═════ SUPPLIED RECORDS ═════
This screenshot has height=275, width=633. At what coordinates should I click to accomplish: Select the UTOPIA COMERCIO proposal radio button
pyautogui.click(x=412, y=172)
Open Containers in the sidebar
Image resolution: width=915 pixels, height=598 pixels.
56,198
═════
TASK INSTRUCTIONS ::
Retyping the data above exactly and in full is the task.

TASK OUTPUT ::
This screenshot has height=275, width=633. At what coordinates should I click to accomplish: Select the UTOPIA COMERCIO proposal radio button
pyautogui.click(x=412, y=172)
Open Containers in the sidebar
Image resolution: width=915 pixels, height=598 pixels.
56,198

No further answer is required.